UHRS policy for establishing a new position:
URHS Classification/Reclassification for Support Staff
UHRS Principals and Guidelines for the Professional Staff Salary Administration Program http://hr.iu.edu/policies/sm-all/establish/position_classification.html
Reason for the Policy
To create a fair and rational system for classifying and compensating staff, and to ensure the FLSA (Fair Labor Standards Act) is adhered to.
Procedures and Tips
- All proposed new positions and reclassifications need to be approved by the Director of HR. The Dir. of HR will work with the appropriate school and faculty administrators to seek approval for all new positions and reclassifications.
- The Dir. of HR can assist supervisors by obtaining position descriptions, of similar positions to that under consideration, from other organizations at IU. This can sometimes save time and give supervisors insight into how other organizations use positions.
- The UHRS on-line Position Description form should be used to document the duties.
- Please feel free to ask the Dir. of HR if you have any questions.
- Understanding what UHRS looks for when they classify a position:
- The majority of the duties (>50%) must be at the level of job that it will be classified as. For example, if an IT position is 55% Development and Programming (level 3 work) with 45% desktop support (level 2 work) then the job will be classified as level 3.
- This rule also applies to whether a position is exempt or non-exempt. The FLSA has defined rules for what duties are exempt and what are non-exempt. It is important to remember these rules are designed to protect employees and UHRS will often err on the side of caution to protect the employee and the university.
- It can helpful to break down duties by skills applied, rather than by activity. For example, if duties are listed as:
i. 100% Server Management - includes development of new technologies (exempt), programming new scripts (exempt) and system administration (non-exempt).
then this creates a problem for UHRS as they cannot tell if more than 50% of the position is using exempt skills. Therefore, this approach should be used:
i. 30% Development of new technologies for servers
ii. 25% Writing new code for servers
iii. 45% System Administration of servers
Now UHRS can easily see how the job breaks down between different skills being applied to the duty. The Dir. of HR (working with IUHR) can assist with identifying skills that fall in different job levels, and therefore need to be broken out separately.
- It is very important that position descriptions accurately reflect the actual duties and responsibilities of the position. They should not be exaggerated or under reported. Improperly reporting duties can cause inequities with other IU peers who actually do perform at that level, and can open up IU to federal fines and penalties if jobs receive an invalid exemption.

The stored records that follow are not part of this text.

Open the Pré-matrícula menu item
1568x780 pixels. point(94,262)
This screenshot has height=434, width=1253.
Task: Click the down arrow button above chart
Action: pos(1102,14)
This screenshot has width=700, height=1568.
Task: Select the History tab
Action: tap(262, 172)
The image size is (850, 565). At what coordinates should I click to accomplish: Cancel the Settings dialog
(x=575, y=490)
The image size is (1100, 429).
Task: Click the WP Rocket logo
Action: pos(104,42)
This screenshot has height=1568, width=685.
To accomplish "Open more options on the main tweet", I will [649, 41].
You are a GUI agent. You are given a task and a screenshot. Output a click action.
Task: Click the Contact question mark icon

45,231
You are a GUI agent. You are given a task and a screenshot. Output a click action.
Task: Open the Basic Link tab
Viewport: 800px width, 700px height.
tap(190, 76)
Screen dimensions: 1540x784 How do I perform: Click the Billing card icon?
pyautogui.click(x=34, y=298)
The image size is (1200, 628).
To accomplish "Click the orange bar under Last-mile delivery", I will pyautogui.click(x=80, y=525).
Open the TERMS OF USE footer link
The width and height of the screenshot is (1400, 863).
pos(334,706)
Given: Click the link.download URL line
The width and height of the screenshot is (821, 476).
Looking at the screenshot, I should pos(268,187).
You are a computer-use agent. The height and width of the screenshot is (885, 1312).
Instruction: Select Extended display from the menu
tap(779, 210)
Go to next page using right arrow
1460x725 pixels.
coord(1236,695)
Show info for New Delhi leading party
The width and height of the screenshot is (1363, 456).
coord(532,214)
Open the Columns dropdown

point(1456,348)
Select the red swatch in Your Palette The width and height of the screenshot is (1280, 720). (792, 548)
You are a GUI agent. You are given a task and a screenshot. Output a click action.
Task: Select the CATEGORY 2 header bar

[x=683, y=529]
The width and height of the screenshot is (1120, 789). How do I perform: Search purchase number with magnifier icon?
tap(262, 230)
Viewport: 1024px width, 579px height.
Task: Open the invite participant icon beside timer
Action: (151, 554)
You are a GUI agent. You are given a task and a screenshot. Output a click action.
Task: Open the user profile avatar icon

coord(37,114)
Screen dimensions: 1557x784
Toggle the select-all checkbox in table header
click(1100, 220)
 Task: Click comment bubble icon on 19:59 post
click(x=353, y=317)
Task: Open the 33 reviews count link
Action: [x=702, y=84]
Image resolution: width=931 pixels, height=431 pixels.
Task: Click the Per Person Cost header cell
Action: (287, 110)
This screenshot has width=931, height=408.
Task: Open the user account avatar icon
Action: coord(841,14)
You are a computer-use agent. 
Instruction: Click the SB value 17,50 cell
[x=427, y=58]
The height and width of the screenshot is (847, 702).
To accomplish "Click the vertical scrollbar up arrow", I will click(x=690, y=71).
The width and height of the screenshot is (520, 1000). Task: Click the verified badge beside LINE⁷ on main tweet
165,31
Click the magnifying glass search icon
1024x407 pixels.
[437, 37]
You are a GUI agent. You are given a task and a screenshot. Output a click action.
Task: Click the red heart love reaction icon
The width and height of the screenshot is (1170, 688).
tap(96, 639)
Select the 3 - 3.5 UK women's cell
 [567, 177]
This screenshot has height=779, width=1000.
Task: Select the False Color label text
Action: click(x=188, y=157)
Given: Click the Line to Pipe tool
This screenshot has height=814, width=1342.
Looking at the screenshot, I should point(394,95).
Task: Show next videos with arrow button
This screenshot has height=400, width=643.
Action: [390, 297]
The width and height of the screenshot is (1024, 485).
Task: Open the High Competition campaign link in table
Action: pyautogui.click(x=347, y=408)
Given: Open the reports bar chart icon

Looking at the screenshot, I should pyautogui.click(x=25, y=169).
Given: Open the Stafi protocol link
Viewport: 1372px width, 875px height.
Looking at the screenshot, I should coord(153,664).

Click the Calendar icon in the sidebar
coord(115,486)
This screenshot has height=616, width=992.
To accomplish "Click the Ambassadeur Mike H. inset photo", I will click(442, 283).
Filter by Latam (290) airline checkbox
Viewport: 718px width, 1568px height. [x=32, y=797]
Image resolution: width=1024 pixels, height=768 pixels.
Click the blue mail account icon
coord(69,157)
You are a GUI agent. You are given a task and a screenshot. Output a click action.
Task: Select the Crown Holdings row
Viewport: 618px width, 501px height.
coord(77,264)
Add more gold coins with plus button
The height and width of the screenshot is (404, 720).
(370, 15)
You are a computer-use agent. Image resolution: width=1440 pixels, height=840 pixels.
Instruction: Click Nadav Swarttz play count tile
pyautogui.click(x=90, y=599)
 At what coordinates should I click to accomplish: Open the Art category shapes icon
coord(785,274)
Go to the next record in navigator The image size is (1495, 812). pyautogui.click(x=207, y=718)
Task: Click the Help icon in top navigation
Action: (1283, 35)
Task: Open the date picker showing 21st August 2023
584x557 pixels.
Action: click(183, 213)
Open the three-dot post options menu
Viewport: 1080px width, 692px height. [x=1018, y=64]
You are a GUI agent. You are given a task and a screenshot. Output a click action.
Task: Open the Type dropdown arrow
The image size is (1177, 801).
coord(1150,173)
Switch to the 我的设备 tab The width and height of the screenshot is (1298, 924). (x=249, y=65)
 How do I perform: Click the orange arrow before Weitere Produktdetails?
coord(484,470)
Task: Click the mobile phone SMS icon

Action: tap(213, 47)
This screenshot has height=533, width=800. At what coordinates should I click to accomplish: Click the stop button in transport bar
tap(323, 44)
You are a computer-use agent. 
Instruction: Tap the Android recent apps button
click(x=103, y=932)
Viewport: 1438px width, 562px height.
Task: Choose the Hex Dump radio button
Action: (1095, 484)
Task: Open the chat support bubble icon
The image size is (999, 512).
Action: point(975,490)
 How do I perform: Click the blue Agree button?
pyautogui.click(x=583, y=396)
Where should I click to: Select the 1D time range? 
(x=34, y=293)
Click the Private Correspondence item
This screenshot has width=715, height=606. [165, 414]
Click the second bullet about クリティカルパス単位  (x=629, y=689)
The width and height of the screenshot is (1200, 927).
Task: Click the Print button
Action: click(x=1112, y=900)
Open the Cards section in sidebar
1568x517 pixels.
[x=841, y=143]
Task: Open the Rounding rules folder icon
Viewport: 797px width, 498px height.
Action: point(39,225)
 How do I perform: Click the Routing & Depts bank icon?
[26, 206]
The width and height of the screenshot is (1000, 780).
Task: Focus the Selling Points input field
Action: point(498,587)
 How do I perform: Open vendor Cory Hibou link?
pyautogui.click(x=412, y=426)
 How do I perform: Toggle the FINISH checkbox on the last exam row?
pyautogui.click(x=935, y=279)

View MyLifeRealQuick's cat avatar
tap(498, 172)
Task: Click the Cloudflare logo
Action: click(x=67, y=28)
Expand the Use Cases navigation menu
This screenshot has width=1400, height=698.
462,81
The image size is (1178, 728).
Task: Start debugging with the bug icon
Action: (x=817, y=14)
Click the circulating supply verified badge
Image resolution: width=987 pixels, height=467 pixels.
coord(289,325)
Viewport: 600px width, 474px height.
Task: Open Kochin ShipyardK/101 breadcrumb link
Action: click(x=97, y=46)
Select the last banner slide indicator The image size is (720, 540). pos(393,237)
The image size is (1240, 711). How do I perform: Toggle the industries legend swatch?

The supervisor is responsible for correctly reporting an employee’s duties and responsibilities on the position description. The Dir of HR is responsible for working with IUHR to provide any additional information they require to classify a position.
- Exempt position – a position that has duties, defined by the FLSA, that often include creativity, interpretation, application of policy, and helping decide what the organization will do. Other examples of exempt positions may include those requiring advanced degrees or executive occupations managing others. These employees are often more self-directed, manage their own time, and are therefore not overtime eligible. The duties chosen as exempt by the FLSA can sometimes seem arbitrary, but nonetheless, the law has to be followed.
- Non-exempt position – a position that has duties, defined by the FLSA, that often put employees in more of a supervised position, and are therefore protected by the law to prevent them from being abused by requiring them to work more than 40 hours without being fairly compensated, i.e. they are overtime eligible.
- FLSA – Fair Labor Standards Act, a federal employment law.